The Humphrey Field Analyzer (Carl Zeiss Meditec, Inc., Dublin, CA) has been widely recognized as the gold standard in automated visual field testing for more than 25 years, and it has provided clinicians with a widely accepted and broadly available language of perimetry that most doctors understand. All major glaucoma clinical trials have relied upon Humphrey perimetry, including the Advanced Glaucoma Intervention Study (AGIS), the Collaborative Initial Glaucoma Treatment Study (CIGTS), the Early Manifest Glaucoma Trial (EMGT), the Normal Tension Glaucoma Study (NTGS), and the Ocular Hypertension Treatment Study (OHTS).1-5

This article briefly reviews some of the reasons why the Humphrey perimeter has come to enjoy this status.

STANDARDIZATION
Among the many contributions to ophthalmology made by Hans Goldmann was the first universally standardized method for manual visual field testing: Goldmann perimetry. Goldmann perimeters all over the world used the same standardized stimuli and background level, allowing doctors to communicate in a common perimetric language. The Humphrey automated perimeter can be considered to be the modern day extension of Goldmann's standardization efforts in terms of availability and worldwide acceptance. The Humphrey Field Analyzer is further enhanced by widely accepted standardized testing strategies, normative data, and analytical methods, all of which provides doctors not only with an international standard for visual field testing but also a standard language for communicating results. Such uniformity has provided universally accepted criteria for glaucoma staging and diagnosis that were not widely available even 20 years ago.

TESTING ALGORITHMS
Standardization by itself is insufficient if the methods used are not sensitive, reproducible, and efficient. In the early 1980s, automated threshold testing strategies could take as long as half an hour per eye, making them neither clinically practical nor well accepted by patients. While it was simple to reduce testing time by sacrificing precision and reproducibility, it was not until the late 1990s that strategies emerged that successfully reduced testing time while maintaining diagnostic performance.6 These new strategies came to be known as the Swedish Interactive Threshold Algorithm (SITA) and now include the SITA Standard, SITA Fast, and SITA SWAP (short-wavelength automated perimetry). The SITA methods effectively cut testing time in half without giving up reproducibility or diagnostic performance.7,8

The SITA strategies have provided clinicians with a broad set of testing options that can be tailored to specific patient needs. SITA Standard 24-2 testing can run in as little as 4 minutes and is usually the most reliable option. SITA Fast 24-2 testing can be performed in as little as 2 minutes and provides a reasonable alternative in situations that demand the briefest of true threshold tests.

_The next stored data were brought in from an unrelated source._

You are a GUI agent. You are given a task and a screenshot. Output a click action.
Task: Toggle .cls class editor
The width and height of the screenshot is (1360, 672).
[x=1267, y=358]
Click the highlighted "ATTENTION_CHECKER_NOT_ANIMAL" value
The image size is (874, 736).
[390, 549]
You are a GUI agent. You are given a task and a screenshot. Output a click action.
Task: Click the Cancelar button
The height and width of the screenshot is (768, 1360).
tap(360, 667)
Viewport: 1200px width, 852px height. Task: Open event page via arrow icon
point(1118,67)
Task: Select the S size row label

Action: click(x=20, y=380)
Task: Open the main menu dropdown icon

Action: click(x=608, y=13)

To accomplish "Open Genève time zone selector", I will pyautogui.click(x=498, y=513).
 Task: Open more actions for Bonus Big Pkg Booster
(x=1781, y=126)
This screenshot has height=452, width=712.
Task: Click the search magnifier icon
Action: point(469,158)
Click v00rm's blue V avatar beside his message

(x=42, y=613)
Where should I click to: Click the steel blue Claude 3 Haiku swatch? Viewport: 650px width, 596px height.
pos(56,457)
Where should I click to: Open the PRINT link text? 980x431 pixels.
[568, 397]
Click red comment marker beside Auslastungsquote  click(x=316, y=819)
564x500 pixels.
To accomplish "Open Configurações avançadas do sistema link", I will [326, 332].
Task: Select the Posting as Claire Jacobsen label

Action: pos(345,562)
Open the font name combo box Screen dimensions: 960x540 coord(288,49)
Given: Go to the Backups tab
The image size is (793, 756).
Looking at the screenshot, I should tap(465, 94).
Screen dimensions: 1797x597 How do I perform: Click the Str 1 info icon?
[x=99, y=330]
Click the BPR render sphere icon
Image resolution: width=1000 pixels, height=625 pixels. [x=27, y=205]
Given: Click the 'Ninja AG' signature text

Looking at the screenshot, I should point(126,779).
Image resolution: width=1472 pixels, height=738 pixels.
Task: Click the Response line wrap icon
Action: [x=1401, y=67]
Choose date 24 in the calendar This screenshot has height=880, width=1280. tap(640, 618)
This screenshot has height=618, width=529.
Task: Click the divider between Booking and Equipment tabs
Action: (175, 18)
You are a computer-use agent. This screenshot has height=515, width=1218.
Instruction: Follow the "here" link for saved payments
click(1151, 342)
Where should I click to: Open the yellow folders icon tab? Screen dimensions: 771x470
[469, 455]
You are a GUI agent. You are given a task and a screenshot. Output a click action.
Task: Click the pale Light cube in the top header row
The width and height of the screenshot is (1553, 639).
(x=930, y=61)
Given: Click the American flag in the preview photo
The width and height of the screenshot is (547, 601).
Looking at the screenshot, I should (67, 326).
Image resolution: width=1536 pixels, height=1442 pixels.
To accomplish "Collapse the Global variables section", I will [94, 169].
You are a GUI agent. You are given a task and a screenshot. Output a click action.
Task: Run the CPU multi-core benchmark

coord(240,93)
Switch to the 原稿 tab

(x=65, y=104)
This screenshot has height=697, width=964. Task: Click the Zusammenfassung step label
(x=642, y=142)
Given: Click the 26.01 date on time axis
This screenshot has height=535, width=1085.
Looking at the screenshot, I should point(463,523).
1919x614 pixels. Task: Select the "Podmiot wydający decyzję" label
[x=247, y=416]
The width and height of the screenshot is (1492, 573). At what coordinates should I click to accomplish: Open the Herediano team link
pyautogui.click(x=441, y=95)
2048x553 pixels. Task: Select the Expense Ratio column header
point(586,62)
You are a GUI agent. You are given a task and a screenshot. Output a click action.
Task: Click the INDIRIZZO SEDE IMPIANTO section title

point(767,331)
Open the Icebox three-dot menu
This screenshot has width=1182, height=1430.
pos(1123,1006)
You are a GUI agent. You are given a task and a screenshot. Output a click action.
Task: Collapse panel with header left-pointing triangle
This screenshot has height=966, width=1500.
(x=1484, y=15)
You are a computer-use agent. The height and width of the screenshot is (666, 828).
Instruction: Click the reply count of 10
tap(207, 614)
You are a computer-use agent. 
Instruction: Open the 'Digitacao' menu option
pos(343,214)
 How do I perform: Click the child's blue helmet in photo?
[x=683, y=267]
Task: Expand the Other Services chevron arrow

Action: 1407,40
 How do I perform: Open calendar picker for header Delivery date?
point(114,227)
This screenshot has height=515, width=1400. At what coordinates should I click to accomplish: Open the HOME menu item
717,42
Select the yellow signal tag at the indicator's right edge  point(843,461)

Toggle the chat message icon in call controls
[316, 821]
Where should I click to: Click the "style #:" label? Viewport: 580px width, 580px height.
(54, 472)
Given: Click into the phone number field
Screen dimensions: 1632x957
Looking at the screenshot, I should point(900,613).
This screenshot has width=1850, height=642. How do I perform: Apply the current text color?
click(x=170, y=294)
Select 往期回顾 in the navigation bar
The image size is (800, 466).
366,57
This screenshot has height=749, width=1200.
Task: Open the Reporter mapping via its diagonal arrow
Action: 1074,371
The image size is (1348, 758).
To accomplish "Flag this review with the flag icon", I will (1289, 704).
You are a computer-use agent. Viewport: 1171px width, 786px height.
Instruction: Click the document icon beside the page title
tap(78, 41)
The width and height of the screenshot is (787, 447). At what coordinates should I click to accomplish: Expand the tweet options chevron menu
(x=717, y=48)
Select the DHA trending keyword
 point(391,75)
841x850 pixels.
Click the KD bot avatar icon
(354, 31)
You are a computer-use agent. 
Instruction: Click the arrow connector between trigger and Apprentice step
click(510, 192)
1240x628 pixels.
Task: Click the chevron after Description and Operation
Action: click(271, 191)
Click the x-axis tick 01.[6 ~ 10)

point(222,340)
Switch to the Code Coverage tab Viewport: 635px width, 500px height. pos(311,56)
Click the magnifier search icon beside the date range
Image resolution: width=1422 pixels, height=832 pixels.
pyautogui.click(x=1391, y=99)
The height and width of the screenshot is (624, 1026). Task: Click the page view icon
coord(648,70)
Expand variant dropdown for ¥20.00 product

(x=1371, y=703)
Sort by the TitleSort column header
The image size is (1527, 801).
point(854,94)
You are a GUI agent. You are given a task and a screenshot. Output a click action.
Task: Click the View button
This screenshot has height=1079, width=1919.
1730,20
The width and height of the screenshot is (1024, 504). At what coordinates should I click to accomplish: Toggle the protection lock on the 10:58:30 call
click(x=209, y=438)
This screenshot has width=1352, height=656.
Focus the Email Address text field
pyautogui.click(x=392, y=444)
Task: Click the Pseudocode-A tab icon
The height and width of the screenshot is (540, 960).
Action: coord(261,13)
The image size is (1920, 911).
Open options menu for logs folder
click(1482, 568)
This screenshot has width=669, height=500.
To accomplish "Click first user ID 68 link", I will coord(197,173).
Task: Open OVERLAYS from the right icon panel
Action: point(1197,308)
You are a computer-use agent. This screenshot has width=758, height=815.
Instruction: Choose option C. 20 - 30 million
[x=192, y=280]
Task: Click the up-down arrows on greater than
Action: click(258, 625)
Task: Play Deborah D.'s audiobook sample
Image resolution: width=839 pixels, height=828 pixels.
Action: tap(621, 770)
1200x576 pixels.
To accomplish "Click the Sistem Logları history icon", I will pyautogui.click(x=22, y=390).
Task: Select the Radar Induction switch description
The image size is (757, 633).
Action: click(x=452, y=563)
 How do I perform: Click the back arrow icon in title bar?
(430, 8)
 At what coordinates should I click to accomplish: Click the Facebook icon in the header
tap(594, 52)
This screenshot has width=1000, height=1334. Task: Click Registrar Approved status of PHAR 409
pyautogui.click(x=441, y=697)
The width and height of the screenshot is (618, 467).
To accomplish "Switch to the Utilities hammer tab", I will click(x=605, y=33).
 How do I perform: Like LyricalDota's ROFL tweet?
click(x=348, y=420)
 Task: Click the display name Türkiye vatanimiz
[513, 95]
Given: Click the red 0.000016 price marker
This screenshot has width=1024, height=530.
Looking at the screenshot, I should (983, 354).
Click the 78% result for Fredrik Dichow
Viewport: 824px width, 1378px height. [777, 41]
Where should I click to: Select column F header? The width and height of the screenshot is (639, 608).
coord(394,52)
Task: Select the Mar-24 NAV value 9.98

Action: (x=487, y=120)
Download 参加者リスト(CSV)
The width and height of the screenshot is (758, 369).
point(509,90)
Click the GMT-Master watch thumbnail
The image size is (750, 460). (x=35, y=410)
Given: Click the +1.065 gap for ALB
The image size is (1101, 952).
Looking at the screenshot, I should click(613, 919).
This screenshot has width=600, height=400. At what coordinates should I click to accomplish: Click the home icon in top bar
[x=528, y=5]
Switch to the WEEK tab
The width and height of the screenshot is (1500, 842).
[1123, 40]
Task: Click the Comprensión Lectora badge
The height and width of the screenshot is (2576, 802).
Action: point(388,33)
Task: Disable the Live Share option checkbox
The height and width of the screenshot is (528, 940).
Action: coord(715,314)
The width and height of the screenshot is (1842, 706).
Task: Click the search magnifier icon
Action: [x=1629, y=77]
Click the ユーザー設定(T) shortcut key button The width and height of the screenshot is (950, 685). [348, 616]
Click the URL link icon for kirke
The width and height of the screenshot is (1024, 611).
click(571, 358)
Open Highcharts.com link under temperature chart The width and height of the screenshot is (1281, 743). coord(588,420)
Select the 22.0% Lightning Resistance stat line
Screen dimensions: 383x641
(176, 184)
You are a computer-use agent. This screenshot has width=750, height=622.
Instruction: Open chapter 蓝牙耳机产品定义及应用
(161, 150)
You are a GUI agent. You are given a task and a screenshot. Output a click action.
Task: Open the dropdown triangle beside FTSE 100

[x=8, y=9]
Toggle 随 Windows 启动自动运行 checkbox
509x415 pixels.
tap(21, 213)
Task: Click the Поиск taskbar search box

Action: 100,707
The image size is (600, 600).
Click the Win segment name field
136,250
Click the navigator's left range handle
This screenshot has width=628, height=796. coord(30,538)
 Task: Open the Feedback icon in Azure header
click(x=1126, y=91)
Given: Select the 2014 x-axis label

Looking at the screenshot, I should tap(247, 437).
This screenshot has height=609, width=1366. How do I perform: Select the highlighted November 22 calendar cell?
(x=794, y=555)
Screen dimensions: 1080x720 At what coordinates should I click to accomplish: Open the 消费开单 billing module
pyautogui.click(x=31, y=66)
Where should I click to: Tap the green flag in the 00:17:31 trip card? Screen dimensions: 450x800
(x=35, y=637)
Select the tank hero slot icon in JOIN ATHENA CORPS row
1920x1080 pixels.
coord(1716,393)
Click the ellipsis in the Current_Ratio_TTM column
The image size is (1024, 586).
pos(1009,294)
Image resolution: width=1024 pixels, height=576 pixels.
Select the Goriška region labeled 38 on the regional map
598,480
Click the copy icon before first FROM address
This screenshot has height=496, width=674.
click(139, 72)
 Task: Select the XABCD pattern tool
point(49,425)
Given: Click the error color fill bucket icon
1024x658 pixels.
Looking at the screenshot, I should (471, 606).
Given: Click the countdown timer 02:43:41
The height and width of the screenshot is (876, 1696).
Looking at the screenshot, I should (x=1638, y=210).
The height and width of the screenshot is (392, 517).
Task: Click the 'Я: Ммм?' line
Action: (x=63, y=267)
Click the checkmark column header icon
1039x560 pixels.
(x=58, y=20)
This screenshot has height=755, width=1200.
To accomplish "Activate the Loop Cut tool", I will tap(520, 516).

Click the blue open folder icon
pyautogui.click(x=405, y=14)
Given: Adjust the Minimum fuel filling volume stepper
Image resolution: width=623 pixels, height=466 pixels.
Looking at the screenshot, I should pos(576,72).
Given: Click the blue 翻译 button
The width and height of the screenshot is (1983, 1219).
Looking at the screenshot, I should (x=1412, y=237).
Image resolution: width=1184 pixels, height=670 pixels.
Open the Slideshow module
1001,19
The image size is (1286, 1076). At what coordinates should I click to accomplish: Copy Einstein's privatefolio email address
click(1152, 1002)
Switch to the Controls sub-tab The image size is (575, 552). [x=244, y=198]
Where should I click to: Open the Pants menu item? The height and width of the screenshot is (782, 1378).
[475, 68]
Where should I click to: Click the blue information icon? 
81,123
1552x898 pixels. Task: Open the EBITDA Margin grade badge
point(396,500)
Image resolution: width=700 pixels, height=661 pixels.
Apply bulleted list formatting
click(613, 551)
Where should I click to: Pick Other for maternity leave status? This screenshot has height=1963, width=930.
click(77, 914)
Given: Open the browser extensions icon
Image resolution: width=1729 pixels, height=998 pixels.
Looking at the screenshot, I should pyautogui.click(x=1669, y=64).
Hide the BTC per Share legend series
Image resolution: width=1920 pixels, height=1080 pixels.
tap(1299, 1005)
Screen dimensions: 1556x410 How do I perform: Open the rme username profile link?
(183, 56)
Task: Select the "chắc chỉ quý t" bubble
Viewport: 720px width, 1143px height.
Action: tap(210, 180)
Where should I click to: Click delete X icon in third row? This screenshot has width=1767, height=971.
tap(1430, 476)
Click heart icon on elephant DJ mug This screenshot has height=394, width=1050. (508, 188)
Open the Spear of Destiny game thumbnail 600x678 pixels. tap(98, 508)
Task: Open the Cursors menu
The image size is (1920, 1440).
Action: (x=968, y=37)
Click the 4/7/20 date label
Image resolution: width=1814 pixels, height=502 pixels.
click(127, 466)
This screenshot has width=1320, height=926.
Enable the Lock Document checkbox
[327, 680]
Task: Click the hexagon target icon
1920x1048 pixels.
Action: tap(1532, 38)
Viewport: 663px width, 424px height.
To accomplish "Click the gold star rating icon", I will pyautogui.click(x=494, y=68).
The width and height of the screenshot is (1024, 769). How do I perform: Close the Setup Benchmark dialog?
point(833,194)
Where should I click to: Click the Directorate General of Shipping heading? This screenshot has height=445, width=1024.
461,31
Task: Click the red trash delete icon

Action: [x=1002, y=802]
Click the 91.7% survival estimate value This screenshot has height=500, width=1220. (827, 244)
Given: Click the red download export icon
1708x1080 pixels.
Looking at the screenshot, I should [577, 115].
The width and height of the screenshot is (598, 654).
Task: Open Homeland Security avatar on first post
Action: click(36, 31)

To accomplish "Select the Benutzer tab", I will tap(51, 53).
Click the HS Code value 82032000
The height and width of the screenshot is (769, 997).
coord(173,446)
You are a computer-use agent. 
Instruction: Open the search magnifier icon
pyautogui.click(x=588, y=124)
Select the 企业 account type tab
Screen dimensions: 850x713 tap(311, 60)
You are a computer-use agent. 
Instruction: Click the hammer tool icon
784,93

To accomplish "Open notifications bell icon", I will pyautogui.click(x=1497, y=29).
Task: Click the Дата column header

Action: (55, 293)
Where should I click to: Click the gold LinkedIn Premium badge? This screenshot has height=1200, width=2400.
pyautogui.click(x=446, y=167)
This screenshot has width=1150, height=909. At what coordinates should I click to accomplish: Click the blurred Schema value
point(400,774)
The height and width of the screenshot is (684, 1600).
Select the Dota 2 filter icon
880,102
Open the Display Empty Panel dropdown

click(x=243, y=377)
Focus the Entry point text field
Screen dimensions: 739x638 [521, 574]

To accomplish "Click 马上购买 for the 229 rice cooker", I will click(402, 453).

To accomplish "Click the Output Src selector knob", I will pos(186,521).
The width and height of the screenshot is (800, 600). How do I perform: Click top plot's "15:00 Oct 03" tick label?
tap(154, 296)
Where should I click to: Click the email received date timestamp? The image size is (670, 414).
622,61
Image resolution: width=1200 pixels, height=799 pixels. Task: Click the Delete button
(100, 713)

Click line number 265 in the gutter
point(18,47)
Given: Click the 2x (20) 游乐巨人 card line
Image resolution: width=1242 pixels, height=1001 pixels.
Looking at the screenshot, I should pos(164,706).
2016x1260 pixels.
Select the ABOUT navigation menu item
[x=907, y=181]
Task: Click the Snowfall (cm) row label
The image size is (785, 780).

Some threshold testing methods save time by assuming that responses obtained at nearby test-point locations also apply to the point being tested. This shortcut blurs test points together, effectively decreasing the number of truly tested points. It is important to note that SITA is a true threshold test, which is to say that SITA methods still determine threshold at each tested location in the visual field by finding at least one brightness that can be seen and one that cannot be seen.

STANDARDIZED ANALYSIS
Once test data have been acquired, the next immediate task is to interpret the results. If the Humphrey perimeter is the gold standard of visual field testing, then STATPAC (Carl Zeiss Meditec, Inc.) is the universal language of perimetry. STATPAC software compares results to clinically validated, world-class, proprietary agenormative and glaucoma databases. Data analyses not only include simple plain language interpretations relative to normal or to baseline, but they also provide specific quantitative information that can help doctors make difficult treatment decisions. STATPAC analysis software is universally available, simple to use, and well documented in the peer-reviewed literature. In a world where simplicity is valued but details are often necessary, the inventors of STATPAC have made consistently practical and useful design decisions, and they continue to do so a quarter of a century after the initial introduction of the product.

HUMPHREY PERIMETRY—PAST AND FUTURE
With the recent—and in many ways stunning— improvements in ophthalmic imaging, it is easy to lose track of the continuing role of standardized automated visual field testing in glaucoma management. Continuing advances in this field, however, confirm the role of Humphrey perimetry as the gold standard in the diagnosis and management of glaucoma.